My local Tesco never takes the tags/stickers off the boxes of wine. The alarm always goes off, the security guys eyes widen, I roll my eyes and wave at the checkout staff who wave back. Me and the security guard laugh and he ushers me out the store with a smile.
 
i have an email from tescos, it has a bunch of stuff about how they are keeping us safe and how 'we have plenty of food available to suit your needs at Christmas' and then it says
  • We have some temporary purchasing limits on certain essential products to help all customers have access to these products."
This system of limiting how many of whatever it is one person can buy how is that supposed to work, I'm fine with one small milk because its just me and the cat but what if you have 5 kids and live with your inlaws do you just have to go to the shop constantly.
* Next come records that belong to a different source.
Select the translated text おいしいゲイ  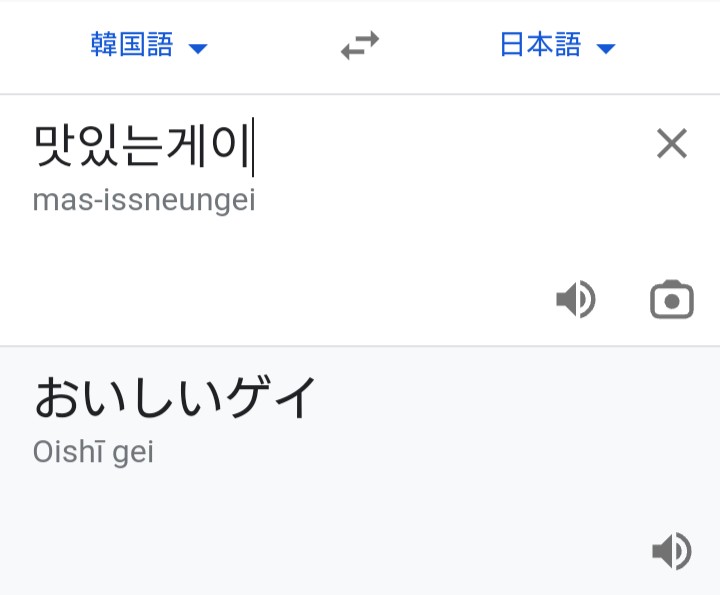(x=176, y=397)
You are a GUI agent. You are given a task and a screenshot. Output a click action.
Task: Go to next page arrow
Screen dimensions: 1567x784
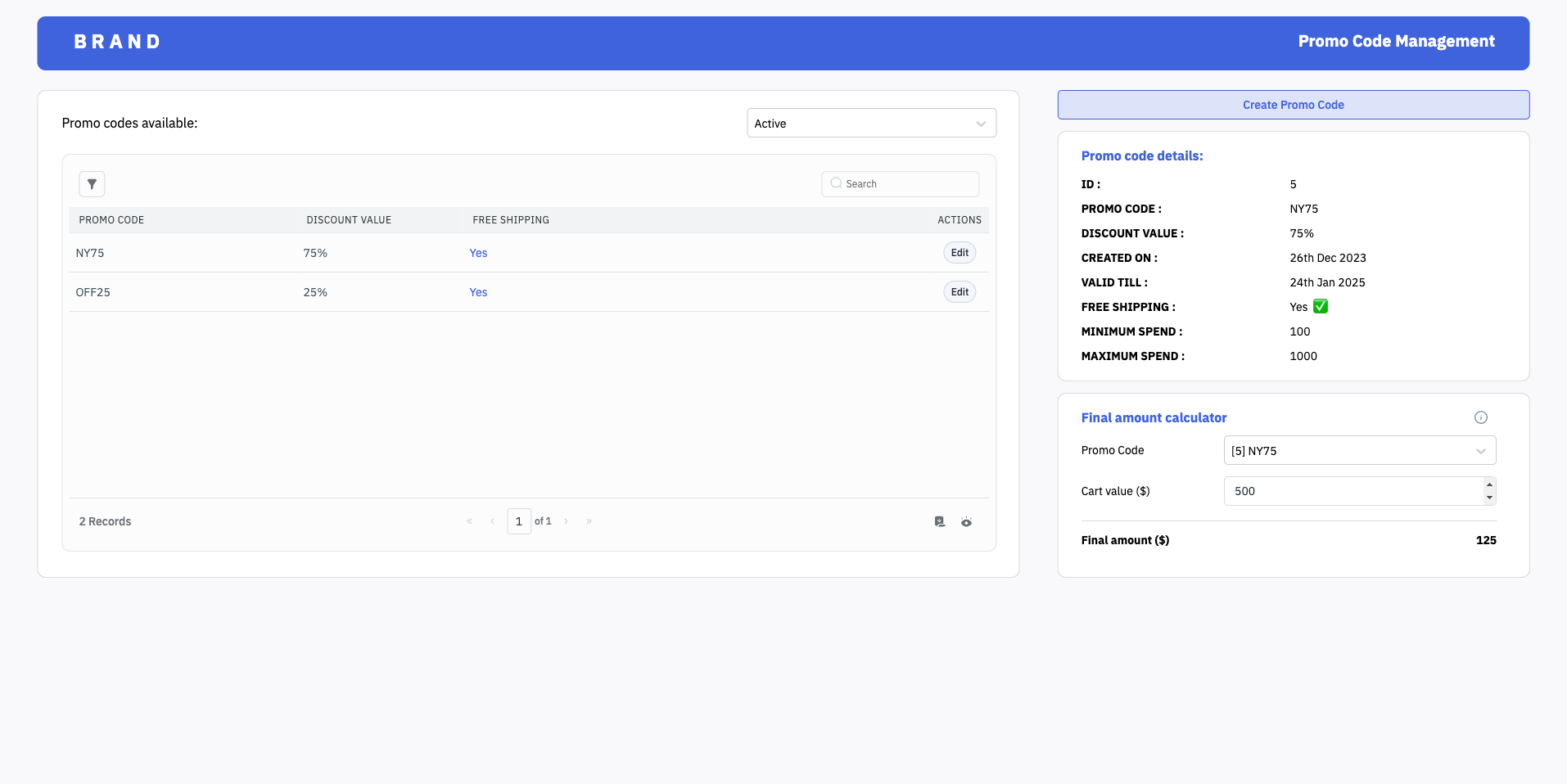(566, 521)
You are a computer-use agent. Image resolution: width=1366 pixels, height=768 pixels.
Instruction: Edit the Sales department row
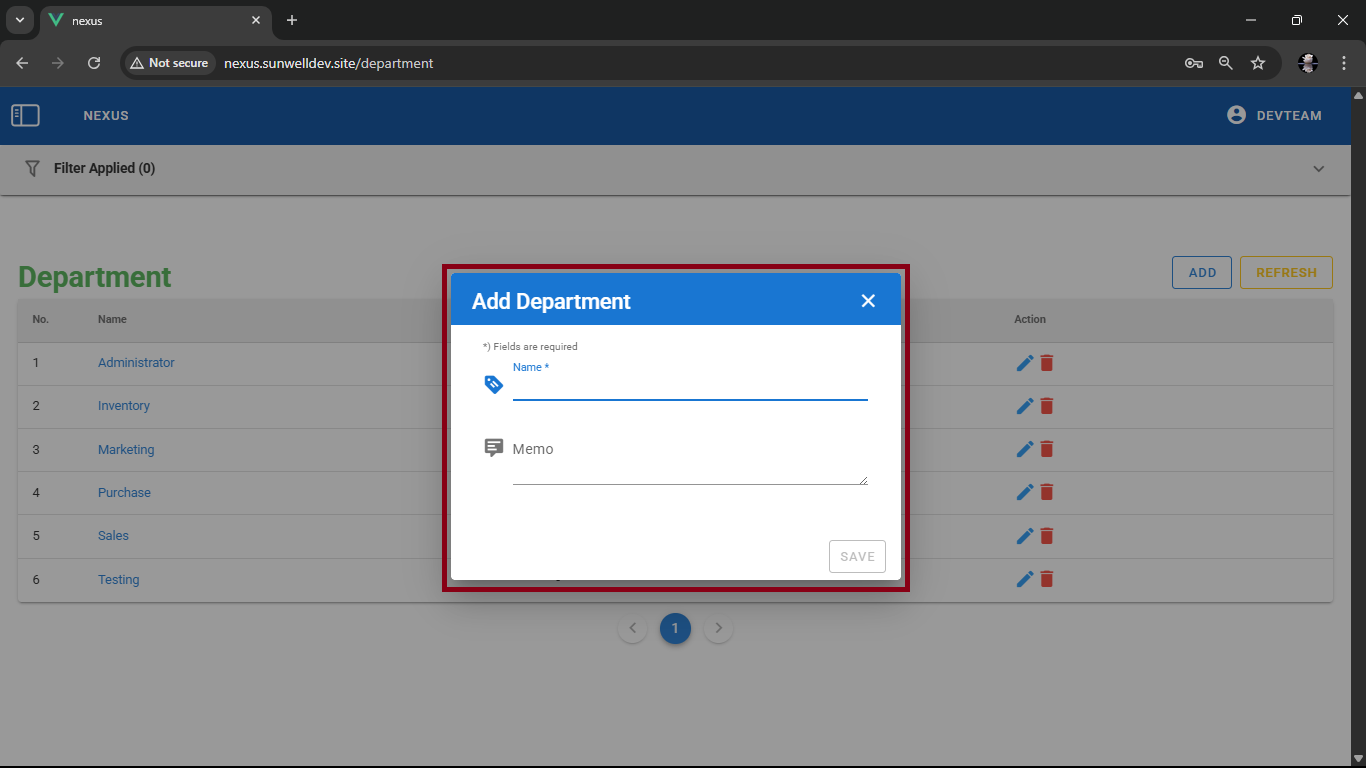1024,536
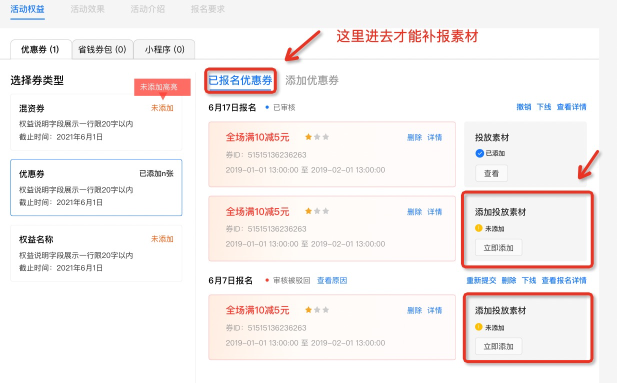Click the yellow 未添加 warning icon in 6月17日 section
The width and height of the screenshot is (617, 383).
pos(479,228)

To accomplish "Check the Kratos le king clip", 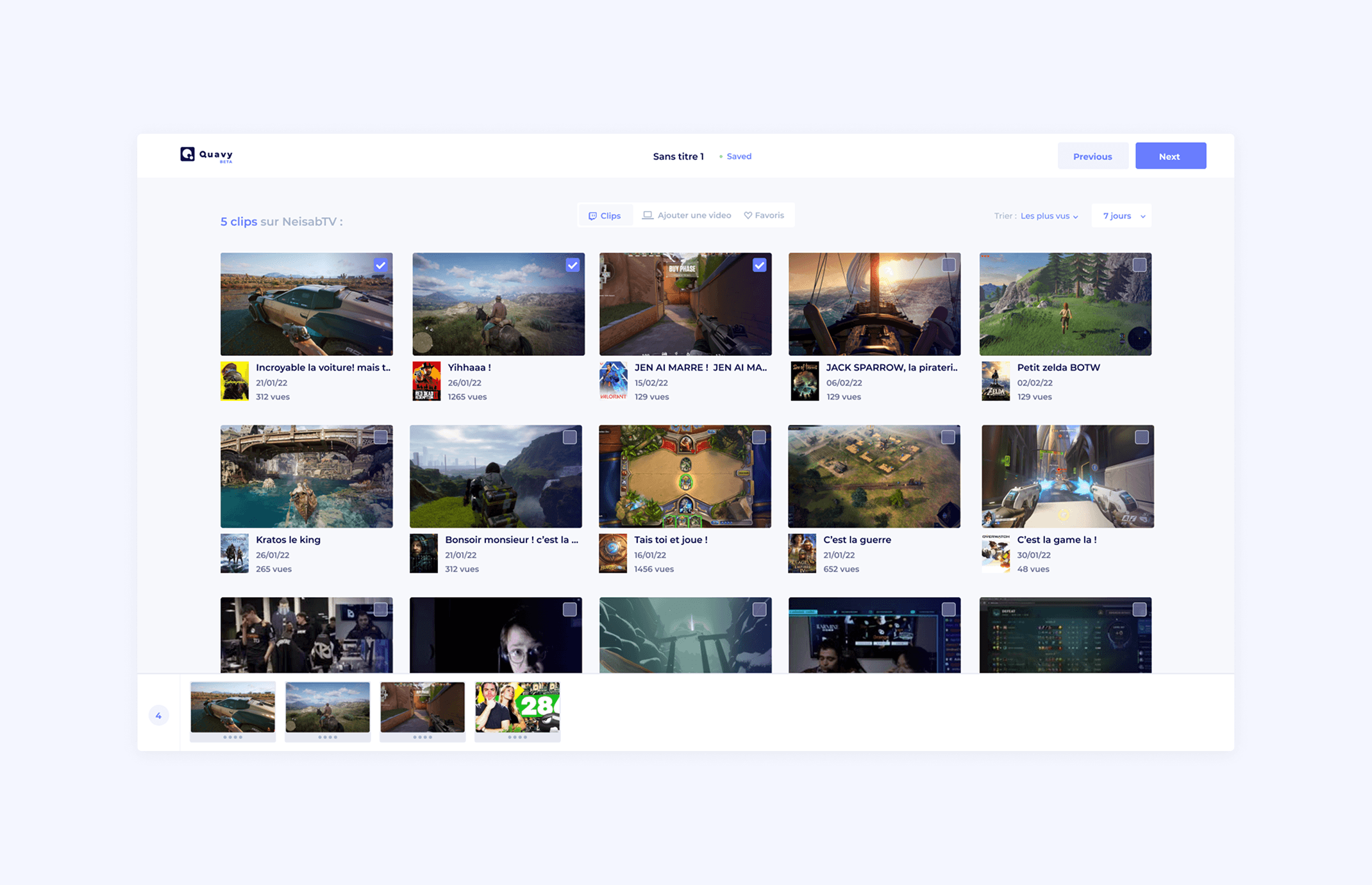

Back in the first lockdown there was 1 item that we needed in a higher than average quantity due to health issues, so we would just queue separately and buy a small pack (the allowed quantity) each - if we had done that to overstock on items that would have been deeply unfair of course, but short of trying to get a prescription for said item there was one point during the lockdown where we couldn't have got through it without doing that. It was a one off and not a regular thing. We only bought what we knew we would need for the next week, we weren't filling vans with it.
 
Planning to 'panic' buy basics this evening -- orange juice, milk, bread, eggs, and most importantly!, bananas and tangerines :eek:

Will report back .... but Sainsbury's have been fine so far .... :hmm:
 
This is my big concern. If Randy doesn't get his chosen food, I'll never hear the end of it

Oh I need to add wet cat food to the shopping list! We do have enough for the next week but I'd rather stock up - we can live on dried pasta, rice, pulses, tins, and stuff lurking in the freezer if there are shortages - the cats cannot - I have enough dry food for 3 months but if they don't get the wet food half of their diet they might eat us instead :D
 
This 'panic' thread is just a mundane shopping list :D

The UK can't even be bothered to panic these days.

I am kind of done with panic, at least about this sort of thing. I suffer from anxiety, there is other stuff I panic about. Shopping doesn't really come into it though (except when we were short of loo roll during last lockdown, see above)
 
My local Tesco never takes the tags/stickers off the boxes of wine. The alarm always goes off, the security guys eyes widen, I roll my eyes and wave at the checkout staff who wave back. Me and the security guard laugh and he ushers me out the store with a smile.
Whilst the four bottles of JD and side of salmon down your trousers make another triumphant escape.
 
Having discovered that quarantine rules are that you ABSOLUTELY MUST NOT leave your home during isolation, I decided to do a little panic buy in Portsmouth when I got off the ferry. Spuds, parsnips, whisky, sprouts....
 
My local Tesco never takes the tags/stickers off the boxes of wine. The alarm always goes off, the security guys eyes widen, I roll my eyes and wave at the checkout staff who wave back. Me and the security guard laugh and he ushers me out the store with a smile.
One of the reasons I like going to the co-op near me is that nobody has to come to the scab till to sign me off for booze. They have a remote control at the main till. I don't know why more supermarkets don't have them. Then if it's tagged, I just pass the bottle over to whoever is at the main till on the way out and they untag it. Much quicker and safer than someone having to traipse over and enter a PIN.
 
One of the reasons I like going to the co-op near me is that nobody has to come to the scab till to sign me off for booze. They have a remote control at the main till. I don't know why more supermarkets don't have them. Then if it's tagged, I just pass the bottle over to whoever is at the main till on the way out and they untag it. Much quicker and safer than someone having to traipse over and enter a PIN.
Doing it remotely seems much easier - it's odd that others haven't adopted this, and staff have to scan barcodes and whatever.